Western Europe primed for potato starch revolution, Avebe
Produced since 2005, Avebe’s ‘waxy’ natural potato starch range Eliane contains more that 99 per cent of the polysaccharide amylopectin, one of the two components of starch (around 70 per cent) along with amylose.
Until now Eliane products have been used as in everything from bakery cream and powdered soups to processed meat, but starch specialist Avebe has now launched new additions to the range that allow it to produce mayonnaises that cut cholesterol by replacing egg yolks, along with products with reduced fat and saturated fatty acids.
Egg yolk still reigns
Business development manager Tommy Anzelius told FoodNavigator.com that since the new mayonnaise lines were launched in mid-November, sales trends were pointing east: “Our main business volumes are towards the east of Europe, whereas in the west egg yolk is still used in a lot of applications.
“That’s due to the fact that in Poland, The Ukraine, Russia, cost is looked at in a completely different way [where eggs tend to be costlier than starch] while in western Europe – my own country Sweden, for instance – rigorous measures to prevent illnesses such as salmonella are in place.”

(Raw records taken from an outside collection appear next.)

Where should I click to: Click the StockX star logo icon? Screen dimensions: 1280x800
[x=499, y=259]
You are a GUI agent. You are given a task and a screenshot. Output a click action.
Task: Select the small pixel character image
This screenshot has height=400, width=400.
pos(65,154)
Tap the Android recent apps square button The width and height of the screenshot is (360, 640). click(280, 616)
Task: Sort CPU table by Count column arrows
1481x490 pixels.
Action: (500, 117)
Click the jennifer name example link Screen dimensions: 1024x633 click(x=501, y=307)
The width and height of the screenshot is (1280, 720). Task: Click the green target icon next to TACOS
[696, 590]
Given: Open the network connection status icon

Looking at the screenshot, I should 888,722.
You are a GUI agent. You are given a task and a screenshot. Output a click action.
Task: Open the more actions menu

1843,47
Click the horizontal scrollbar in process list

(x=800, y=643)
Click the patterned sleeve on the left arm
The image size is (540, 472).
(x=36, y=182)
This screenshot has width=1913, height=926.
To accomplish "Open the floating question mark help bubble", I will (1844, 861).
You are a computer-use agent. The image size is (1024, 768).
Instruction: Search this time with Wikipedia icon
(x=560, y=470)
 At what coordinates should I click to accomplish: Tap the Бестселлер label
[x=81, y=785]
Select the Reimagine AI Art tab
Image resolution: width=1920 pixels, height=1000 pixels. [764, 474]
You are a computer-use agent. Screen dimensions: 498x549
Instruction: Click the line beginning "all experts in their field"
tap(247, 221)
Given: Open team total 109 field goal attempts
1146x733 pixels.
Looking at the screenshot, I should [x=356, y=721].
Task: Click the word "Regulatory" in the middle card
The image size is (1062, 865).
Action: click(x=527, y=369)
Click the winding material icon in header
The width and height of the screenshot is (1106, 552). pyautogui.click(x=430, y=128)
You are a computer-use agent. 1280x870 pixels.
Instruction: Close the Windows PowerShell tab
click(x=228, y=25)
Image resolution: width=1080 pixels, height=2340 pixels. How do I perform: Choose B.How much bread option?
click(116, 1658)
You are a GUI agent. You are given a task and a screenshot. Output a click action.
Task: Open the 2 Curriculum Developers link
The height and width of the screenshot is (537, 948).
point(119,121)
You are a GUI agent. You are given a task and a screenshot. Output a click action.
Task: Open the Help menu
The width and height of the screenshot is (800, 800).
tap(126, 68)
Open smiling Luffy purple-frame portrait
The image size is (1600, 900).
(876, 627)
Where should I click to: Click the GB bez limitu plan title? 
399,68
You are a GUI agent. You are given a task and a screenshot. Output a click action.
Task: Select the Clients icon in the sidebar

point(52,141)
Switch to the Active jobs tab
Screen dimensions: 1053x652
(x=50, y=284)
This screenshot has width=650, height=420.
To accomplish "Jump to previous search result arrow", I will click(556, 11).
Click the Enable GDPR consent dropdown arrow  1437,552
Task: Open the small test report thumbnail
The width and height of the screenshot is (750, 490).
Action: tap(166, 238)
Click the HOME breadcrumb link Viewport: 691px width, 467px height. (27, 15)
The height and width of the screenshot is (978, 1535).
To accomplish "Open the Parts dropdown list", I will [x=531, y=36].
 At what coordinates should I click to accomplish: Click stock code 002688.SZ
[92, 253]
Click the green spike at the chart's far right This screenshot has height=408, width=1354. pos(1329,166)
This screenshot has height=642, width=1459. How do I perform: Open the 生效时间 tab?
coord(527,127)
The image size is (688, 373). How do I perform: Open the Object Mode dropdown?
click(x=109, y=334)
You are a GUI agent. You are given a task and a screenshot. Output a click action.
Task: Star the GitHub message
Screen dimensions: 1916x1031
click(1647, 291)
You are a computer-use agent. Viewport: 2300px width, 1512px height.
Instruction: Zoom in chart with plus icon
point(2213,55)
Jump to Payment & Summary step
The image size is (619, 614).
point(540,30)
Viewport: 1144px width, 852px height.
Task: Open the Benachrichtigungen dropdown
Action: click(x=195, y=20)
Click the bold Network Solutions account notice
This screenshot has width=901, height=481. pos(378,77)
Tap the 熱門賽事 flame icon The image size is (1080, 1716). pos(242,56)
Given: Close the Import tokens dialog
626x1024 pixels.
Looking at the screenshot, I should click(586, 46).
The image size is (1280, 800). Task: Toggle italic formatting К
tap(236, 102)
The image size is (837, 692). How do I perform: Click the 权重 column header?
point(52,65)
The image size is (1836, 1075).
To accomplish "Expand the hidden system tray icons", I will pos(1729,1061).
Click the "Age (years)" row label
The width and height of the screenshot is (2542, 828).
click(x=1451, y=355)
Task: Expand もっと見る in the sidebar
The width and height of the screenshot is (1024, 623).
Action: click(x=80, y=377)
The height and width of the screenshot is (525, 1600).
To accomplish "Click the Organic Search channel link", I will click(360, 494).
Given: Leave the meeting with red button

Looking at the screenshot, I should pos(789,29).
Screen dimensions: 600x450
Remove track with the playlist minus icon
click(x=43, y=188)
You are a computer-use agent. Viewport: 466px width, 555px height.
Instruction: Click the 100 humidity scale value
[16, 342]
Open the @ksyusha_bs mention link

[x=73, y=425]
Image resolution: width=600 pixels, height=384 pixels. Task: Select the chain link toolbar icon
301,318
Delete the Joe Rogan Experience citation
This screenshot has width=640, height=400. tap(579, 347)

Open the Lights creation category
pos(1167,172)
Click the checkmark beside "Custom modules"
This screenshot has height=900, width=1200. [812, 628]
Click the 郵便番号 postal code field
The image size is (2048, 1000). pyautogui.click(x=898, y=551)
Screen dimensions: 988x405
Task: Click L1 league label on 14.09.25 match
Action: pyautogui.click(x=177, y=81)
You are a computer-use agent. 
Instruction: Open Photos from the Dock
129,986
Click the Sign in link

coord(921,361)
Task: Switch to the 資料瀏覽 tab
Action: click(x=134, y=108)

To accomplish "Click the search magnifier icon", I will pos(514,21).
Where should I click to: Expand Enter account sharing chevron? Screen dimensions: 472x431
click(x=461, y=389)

While a reduced salmonella risk in western Europe (as compared with the east) reduced the risk to cut eggs out of mayonnaise, Anzelius said there are signs of growing interest in the region. “Things are perhaps starting to change a little, also as consumers also recognise some of the claimed benefits for starch solutions”.
Beyond low cost in use - where increased cost pressures in western Europe for products such as eggs are perhaps beginning to bite - Avebe stresses that “health and wellness trends” are central to the new Eliane product’s positioning as a product to cut fat and/or lower saturated fatty acids, while one emulsifier product also replaces egg yolks in mayonnaise.
Neutral texture and taste
The firm says that the starches mean no reduction in quality, texture or taste, while the product has an “excellent neutral taste and texture” and fits the existing processing techniques of food producers.
Avebe claims that the company’s Eliane range was the world’s first such potato starch produced according to “well accepted breeding techniques”, and Anzelius explained: “We’re talking about traditional non-GMO breeding methods [for potatoes] that go back centuries, and involve crossing plants and seeds,” said Anzelius.
“Producing products with the right characteristics is a long process, and we started work on this way back in the 1980s.”